Moreover, the students might know each other and thus they could talk about the tasks of the study between the sessions (see Section 4). We eliminated this threat by using different projects and faults at each occasion. The data collection and analysis procedure might also affect the results; however, we validated the logs by R scripts and the portal functions by testing.
The generalization of our results (external validity) might be hindered by several factors, including the following:
Professionals or students: The performances of students and professional users of white-box test generators may differ. Yet, involving students is common in software engineering experiments (Sjøberg et al. 2005), and results suggest that professional experience does not necessarily increase performance (Dieste et al. 2017).

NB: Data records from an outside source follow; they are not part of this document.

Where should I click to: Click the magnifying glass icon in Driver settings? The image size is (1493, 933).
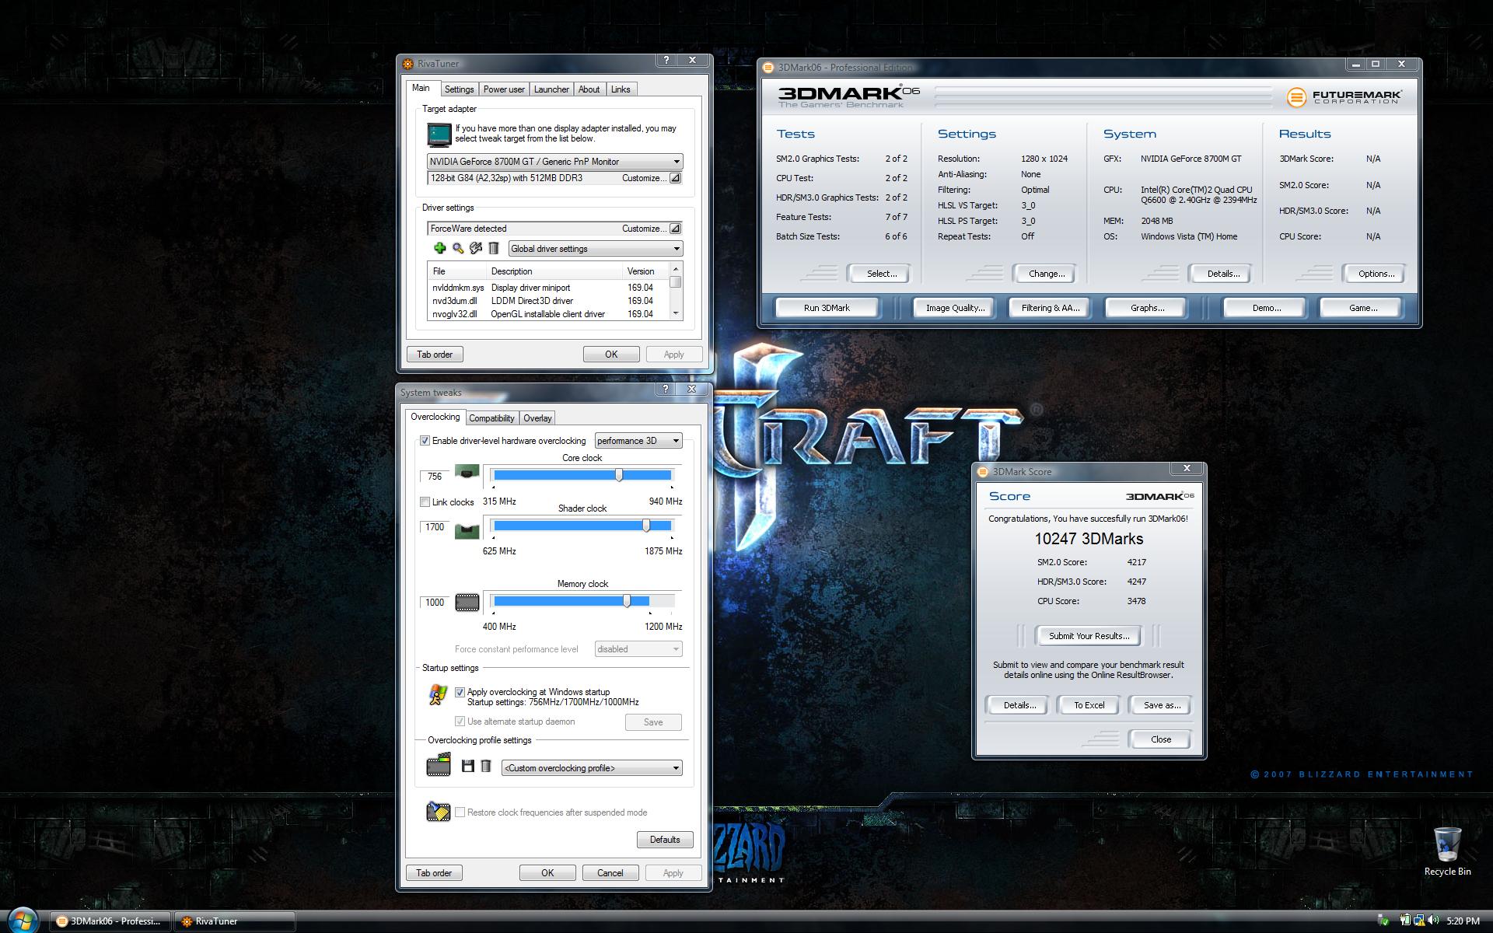click(458, 248)
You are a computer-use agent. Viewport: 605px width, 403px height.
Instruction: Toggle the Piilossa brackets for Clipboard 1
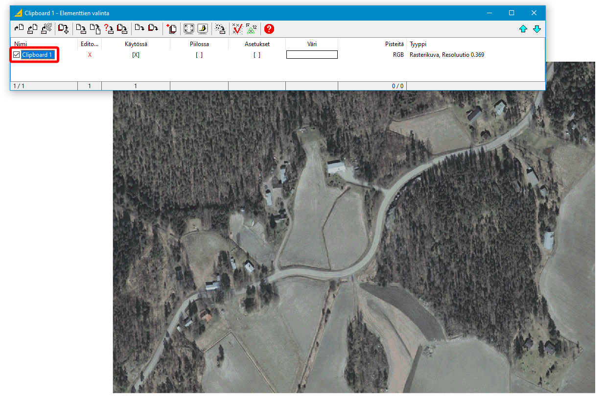point(199,55)
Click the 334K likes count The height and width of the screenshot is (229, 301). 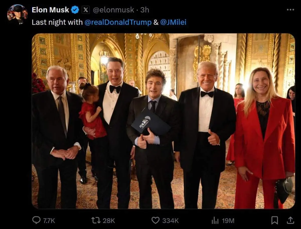coord(170,221)
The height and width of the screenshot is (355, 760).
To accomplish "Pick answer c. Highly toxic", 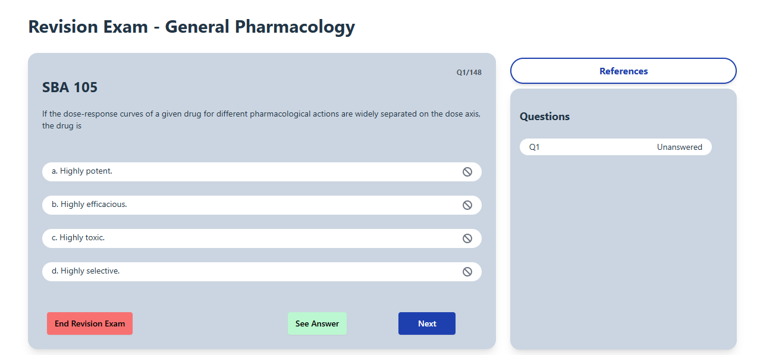I will [x=262, y=238].

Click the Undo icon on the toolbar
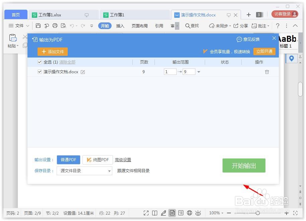tap(72, 25)
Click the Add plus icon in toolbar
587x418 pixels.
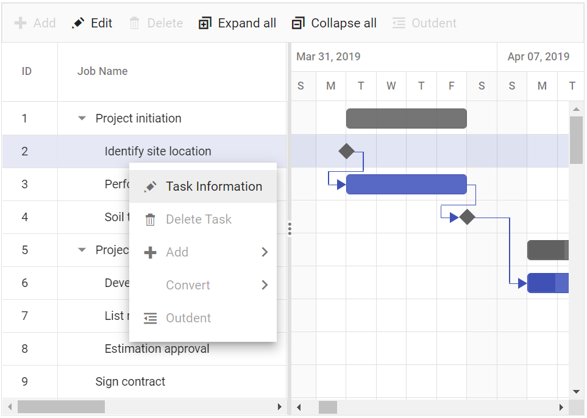click(x=20, y=23)
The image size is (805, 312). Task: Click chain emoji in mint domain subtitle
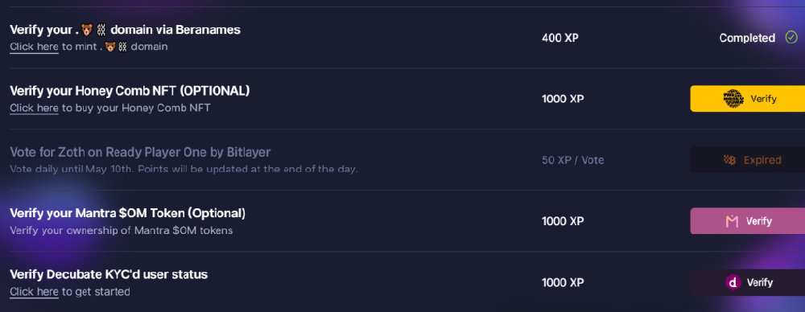coord(122,47)
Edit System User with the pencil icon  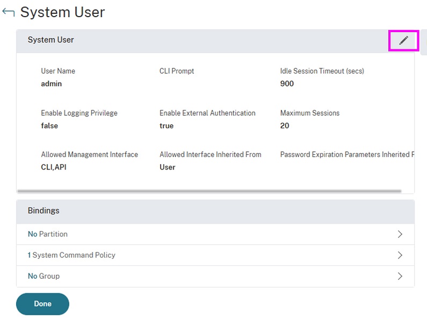(x=403, y=40)
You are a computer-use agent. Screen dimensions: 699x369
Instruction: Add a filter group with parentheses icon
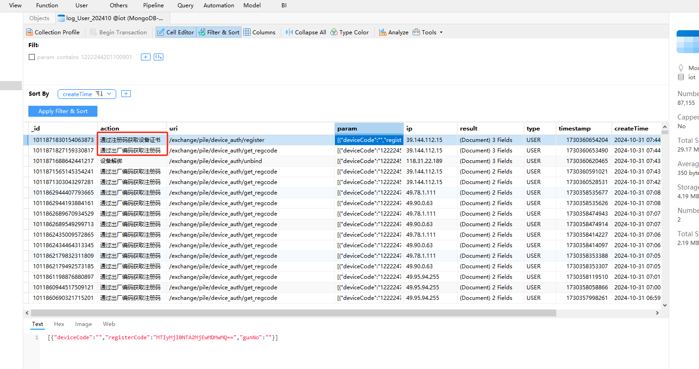pos(158,57)
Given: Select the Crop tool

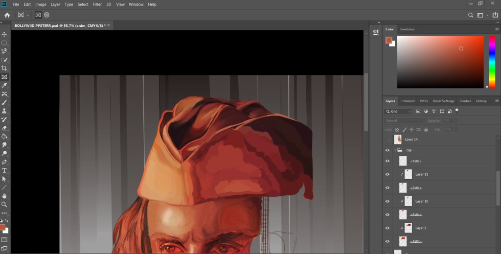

Our graduate students typically have at least 6 months of work experience; thus, they are on the level of an average junior developer.
A priori knowledge of objects: The generalization of the results could be affected also by a less likely fact that some participant may had a priori knowledge about the selected projects as they are open-source; thus, they could classify tests better.
Completeness of described behavior: Another threat to external validity is the expected behavior given in comments, and not in a precise program specification. However, our goal during the study design was to carefully select open-source projects, which do not have formal specifications of behavior in general. This decision on the one hand may reduce the genericity of results for projects with formal specifications (incomplete specifications may reduce classification performance), but on the other hand, it increases the genericity for open-source software.
Number and size of objects: The number and size of classes and methods under test may affect the classification performance, and thus the generalization of our results. However, the objects used in the study were carefully selected using rigorous criteria, which were exactly prescribed by our study design (with considering the required times and learning curves). These requirements ensured that participants could finish their task in the given time frame.
Fault injection: Fault injection procedure could have effects on the genericity of the results; however, we selected this approach after considering several other alternatives along with their trade-offs as discussed in Section 3.
Test generator tool: We used IntelliTest during our experiments, which reduces the generalization of our results. However, IntelliTest is one of the major white-box test generators. The effects of another tool can be investigated in replication studies.
User activity: Our study allowed participants to run and debug generated tests, but modification of the source code was prohibited. Although this fact reduces the similarity to a real development scenario, modifications in the code would hinder the comparability of participant results. Moreover, it would require a vastly different study design that would introduce several new threats to the validity.
The threats to the construct validity in our study is concerned with the independent variables. It might be the case that some of the variables we selected do not have effects on the difficulty of classification of generated white-box tests. We addressed this threat by carefully analyzing related studies and experiments in terms of design and results in order to obtain the most representative set of variables.